Inundated with Claims
Since the beginning of the pandemic in 2020, the IRS has received approximately 3.6 million ERC claims, with more than 600,000 ERC claims being filed within the last few months but not yet processed by the IRS. The IRS has warned businesses for months that predatory promoters are aggressively marketing ERC claims to businesses, leading to a large number of ERC claims where the business may not be eligible to claim the ERC. In its announcement of the mortarium, IRS Commissioner Daniel Werfel indicated that the IRS is currently receiving a “tsunami” of ERC claims when the IRS believes they should only be receiving a “trickle” at this point in time. Commissioner Werfel further acknowledged that “the continued aggressive marketing of these schemes is harming well-meaning businesses and delaying the payment of legitimate claims, which makes it harder to run the rest of the tax system.”
IRS Initiatives Coming for Ineligible Claims
In its announcement of the moratorium, the IRS urged taxpayers to immediately pause and review their ERC eligibility. Those taxpayers that now believe they may not be eligible to claim the ERC and were taken advantage of by aggressive promoters may consider two new initiatives previewed by the IRS.
1. Special Withdrawal of Pending ERC Claim
The IRS is looking to enact a special withdrawal option for those taxpayers who have filed an ERC claim that the IRS has not yet processed. While this option may help avoid any repayment issues, the IRS warned it will not preclude criminal prosecution of those taxpayers who willfully filed a fraudulent ERC claim. Details regarding this option are expected soon. A taxpayer who entered into a contingency fee arrangement with an ERC consulting firm might get pushback on entering into a withdrawal program with the IRS; under such fee arrangements the consultant does not need to get paid until the taxpayer receives the refund.

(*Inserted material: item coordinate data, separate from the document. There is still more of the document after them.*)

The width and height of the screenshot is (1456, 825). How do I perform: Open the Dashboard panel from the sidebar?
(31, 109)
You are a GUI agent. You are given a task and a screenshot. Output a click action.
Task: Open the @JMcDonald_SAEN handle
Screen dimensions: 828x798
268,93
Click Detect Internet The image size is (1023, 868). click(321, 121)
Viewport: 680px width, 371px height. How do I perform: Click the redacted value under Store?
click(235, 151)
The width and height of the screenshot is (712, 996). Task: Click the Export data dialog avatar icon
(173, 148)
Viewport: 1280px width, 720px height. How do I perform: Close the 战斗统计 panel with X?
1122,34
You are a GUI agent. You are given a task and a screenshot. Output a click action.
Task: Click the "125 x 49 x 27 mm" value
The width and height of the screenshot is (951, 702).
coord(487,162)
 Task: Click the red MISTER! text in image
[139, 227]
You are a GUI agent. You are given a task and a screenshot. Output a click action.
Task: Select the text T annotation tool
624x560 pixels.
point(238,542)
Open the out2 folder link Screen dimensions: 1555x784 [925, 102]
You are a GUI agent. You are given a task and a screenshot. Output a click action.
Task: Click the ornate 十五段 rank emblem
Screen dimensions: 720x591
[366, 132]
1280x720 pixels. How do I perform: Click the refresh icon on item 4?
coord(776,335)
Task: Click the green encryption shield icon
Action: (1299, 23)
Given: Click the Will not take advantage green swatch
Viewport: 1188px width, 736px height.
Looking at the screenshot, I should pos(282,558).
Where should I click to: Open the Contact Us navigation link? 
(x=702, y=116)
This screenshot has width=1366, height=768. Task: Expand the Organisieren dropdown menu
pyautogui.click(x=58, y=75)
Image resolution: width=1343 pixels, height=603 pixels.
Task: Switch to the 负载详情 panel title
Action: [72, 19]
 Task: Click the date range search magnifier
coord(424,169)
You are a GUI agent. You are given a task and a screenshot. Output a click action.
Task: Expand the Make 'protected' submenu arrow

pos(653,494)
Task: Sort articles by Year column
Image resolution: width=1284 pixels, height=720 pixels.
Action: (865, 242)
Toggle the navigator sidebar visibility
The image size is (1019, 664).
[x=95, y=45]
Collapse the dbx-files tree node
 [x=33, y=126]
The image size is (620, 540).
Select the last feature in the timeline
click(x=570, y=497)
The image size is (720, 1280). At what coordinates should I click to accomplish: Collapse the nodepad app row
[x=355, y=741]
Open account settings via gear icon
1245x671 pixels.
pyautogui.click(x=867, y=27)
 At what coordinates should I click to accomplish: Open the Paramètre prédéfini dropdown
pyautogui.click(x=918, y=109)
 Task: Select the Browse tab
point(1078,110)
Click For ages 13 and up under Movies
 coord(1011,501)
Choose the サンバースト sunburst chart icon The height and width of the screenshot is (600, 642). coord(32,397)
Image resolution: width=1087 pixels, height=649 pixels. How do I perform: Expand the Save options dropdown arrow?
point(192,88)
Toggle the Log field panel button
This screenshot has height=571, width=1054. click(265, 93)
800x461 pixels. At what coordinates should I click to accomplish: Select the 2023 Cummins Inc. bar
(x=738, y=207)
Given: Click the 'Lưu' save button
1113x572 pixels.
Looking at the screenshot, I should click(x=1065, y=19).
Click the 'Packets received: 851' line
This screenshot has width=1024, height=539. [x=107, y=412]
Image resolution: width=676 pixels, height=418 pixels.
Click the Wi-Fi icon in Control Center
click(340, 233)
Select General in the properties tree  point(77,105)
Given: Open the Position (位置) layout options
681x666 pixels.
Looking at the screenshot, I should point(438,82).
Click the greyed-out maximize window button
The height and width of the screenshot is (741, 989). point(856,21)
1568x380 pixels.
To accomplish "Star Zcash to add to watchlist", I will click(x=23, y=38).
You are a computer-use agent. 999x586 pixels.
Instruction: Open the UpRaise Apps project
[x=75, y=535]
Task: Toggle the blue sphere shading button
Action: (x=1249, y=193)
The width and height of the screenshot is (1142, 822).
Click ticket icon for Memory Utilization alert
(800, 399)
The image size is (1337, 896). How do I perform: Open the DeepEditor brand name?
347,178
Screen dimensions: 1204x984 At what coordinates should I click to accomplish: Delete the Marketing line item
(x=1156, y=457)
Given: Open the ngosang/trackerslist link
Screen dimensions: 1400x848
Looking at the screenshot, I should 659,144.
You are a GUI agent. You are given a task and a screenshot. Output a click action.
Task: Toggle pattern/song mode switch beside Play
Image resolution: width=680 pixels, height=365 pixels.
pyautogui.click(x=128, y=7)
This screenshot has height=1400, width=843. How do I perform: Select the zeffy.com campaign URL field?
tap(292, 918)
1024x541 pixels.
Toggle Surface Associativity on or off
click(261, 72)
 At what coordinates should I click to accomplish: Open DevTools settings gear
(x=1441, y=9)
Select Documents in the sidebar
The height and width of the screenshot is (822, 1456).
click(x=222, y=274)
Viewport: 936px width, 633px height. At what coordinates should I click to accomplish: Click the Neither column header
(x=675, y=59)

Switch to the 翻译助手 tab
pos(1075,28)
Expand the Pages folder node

2. Settlement Program for Refunds of Ineligible ERC Claims
The IRS is also working on details of a settlement program that would impact those businesses that have already received refunds from ERC claims but now believe they claimed the refunds improperly. It is expected that the businesses would have to repay the ERC claims (including any portion of the ERC refund that went to pay the ERC consulting firm) in exchange for penalty relief. In any repayment settlement program, the IRS will have to consider the impact of any ERC repayments on the income tax reporting of the taxpayer. Taxpayers who filed an amended employment tax return to claim the ERC were then required to reduce the income tax deduction for wages paid by the amount of the ERC credit. If a taxpayer is now repaying the ERC credit, then they should be entitled to the full income tax deduction for wages paid in that period.
Ineligible taxpayers that submitted ERC claims need to weigh whether these options are right for them, especially since the IRS announced it has trained numerous agents to aggressively audit ERC claims posing the greatest risk, and the IRS Criminal Investigation Division is actively working to identify potential tax fraud and promoters of fraudulent claims for potential referral for prosecution to the Department of Justice.